- Opening Delimiter -

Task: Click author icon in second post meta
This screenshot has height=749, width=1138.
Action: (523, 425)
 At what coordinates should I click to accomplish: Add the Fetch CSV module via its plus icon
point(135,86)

- Closing Delimiter -

Instructions for the task: Output all of the data in full, exactly as given.

Response area:
Task: Click author icon in second post meta
This screenshot has height=749, width=1138.
Action: (523, 425)
 At what coordinates should I click to accomplish: Add the Fetch CSV module via its plus icon
point(135,86)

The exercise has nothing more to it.